In this wire, I'll take you through the thesis of one long-term, long-time technology bull who argues that sentiment will end up being no match for strong earnings when the next quarterly reports drop later this month. Plus, he'll name his favourite pick of them all - and his least favourite too. 

Why markets now are reminiscent of 2001

Wedbush Securities tech analyst Daniel Ives only remembers two worse periods for sentiment around big tech equities - 2008 and 2001. The concoction of macroeconomic headwinds like rising interest rates, soaring supply chain costs, and the ongoing semiconductor chip crisis has created a volatile landscape. 

Then there are the earnings downgrades. Tesla (NASDAQ: TSLA) recently missed its quarterly delivery estimates, sending its stock lower. The miss cost Cathie Wood and her flagship ARK Innovation ETF a lazy US$32 million in a day. Chipmaker Micron (NASDAQ: MU) missed estimates on its most recent sales report and downgraded its earnings guidance. 

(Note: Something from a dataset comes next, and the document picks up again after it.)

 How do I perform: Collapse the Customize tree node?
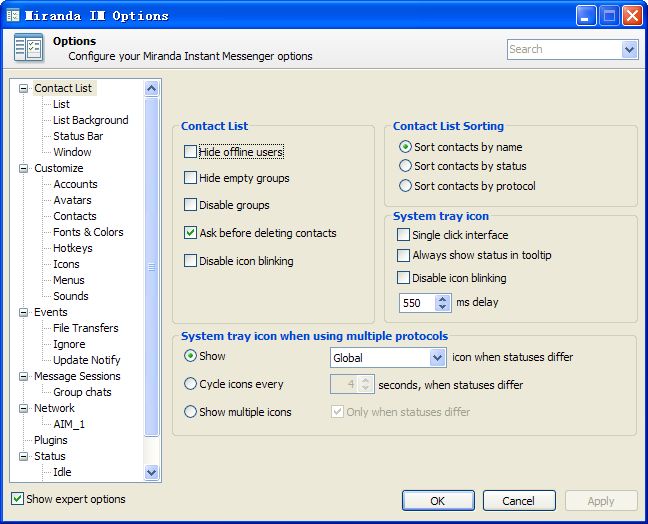coord(24,168)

And both Microsoft (NASDAQ: MSFTand Alphabet (NASDAQ: GOOGL) have discussed how the relentless strength of the US Dollar is actually crimping their respective earnings. And the correlation is easy to see when you look at the next chart:

The only game in town is no longer big tech. (Source: Trading View)
The only game in town is no longer big tech. (Source: Trading View)

Earnings downgrades and warnings are also not good in a market where many investors have been accustomed to big beats and relative perfection in profits. But Ives has a more constructive view - saying it will all come down to the relative outperformance (or underperformance) of earnings:

To this point, we are entering a crucial Q3 earnings season over the next month that will either expose the negative underlying fundamentals across the tech space and cause massive earnings cuts into 2023 along with further multiple compression or prove the bearishness and the demise of growth tech was premature.

So why be bullish?

Ives has been arguing that the macroeconomic headlines are just that - headlines. He argues the noise is clearly distracting right now, with more rate hikes only further deepening the valuation problem for growth-oriented companies like US big tech.

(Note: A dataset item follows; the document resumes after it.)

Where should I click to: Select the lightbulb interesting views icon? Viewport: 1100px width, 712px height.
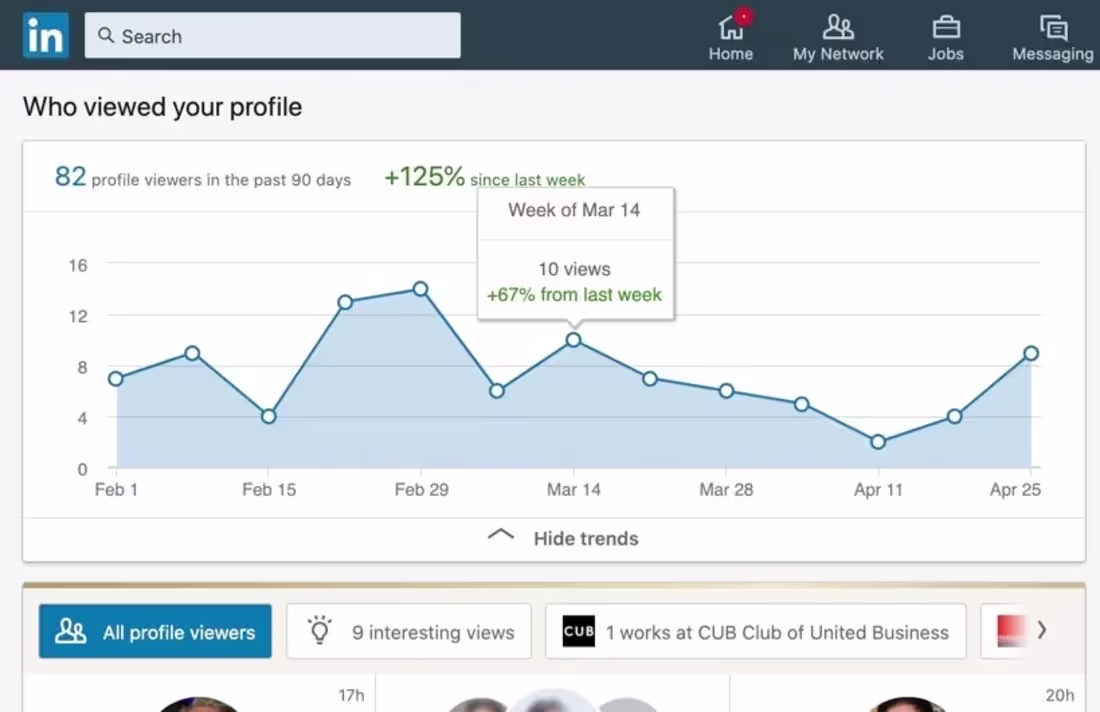coord(320,631)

But, like any good contrarian, Ives says this quarter's earnings will likely tell a different story:

We believe the Q3 earnings season will be a positive catalyst for tech stocks and ultimately prove that the fundamentals in pockets of software, cyber security, and some other areas of tech will be better than feared.

Just give us the stock picks already!

I hear you, reader! Here are just a sampling of Dan's top picks - keeping in mind these are all outperform-rated so he's putting his money where his mouth is.

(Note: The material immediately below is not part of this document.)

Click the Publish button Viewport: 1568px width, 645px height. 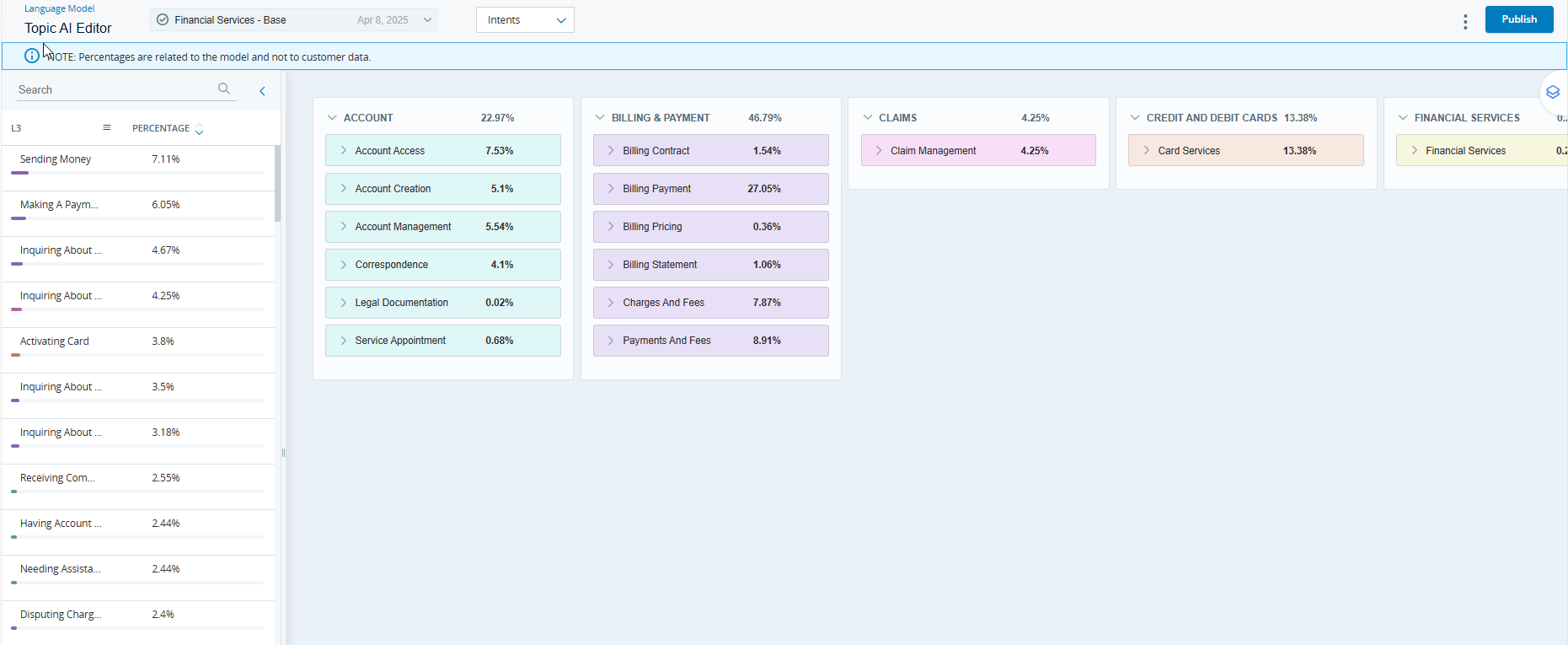(x=1518, y=19)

Top software picks - Microsoft, Salesforce (NYSE: CRM), and NICE Ltd. (NASDAQ: NICE)

Top cyber picks - Palo Alto (NASDAQ: PANW), Zscaler (NASDAQ: ZS), and Fortinet (NASDAQ: FTNT)

And the big winner of them all is... Apple (NASDAQ: AAPL). Although the stock's down nearly 20% year-to-date, Ives remains resolute in his belief in Apple's earnings longevity. In a note dated August 17th, he reiterated his lofty forecast for the Cupertino-based business:

On a growth and EBITDA basis, we believe Apple's services business is worth alone north of $1 trillion ... In a nutshell, we believe Apple's growth story remains well intact with clear momentum around iPhone 14 around the corner despite the shaky macro.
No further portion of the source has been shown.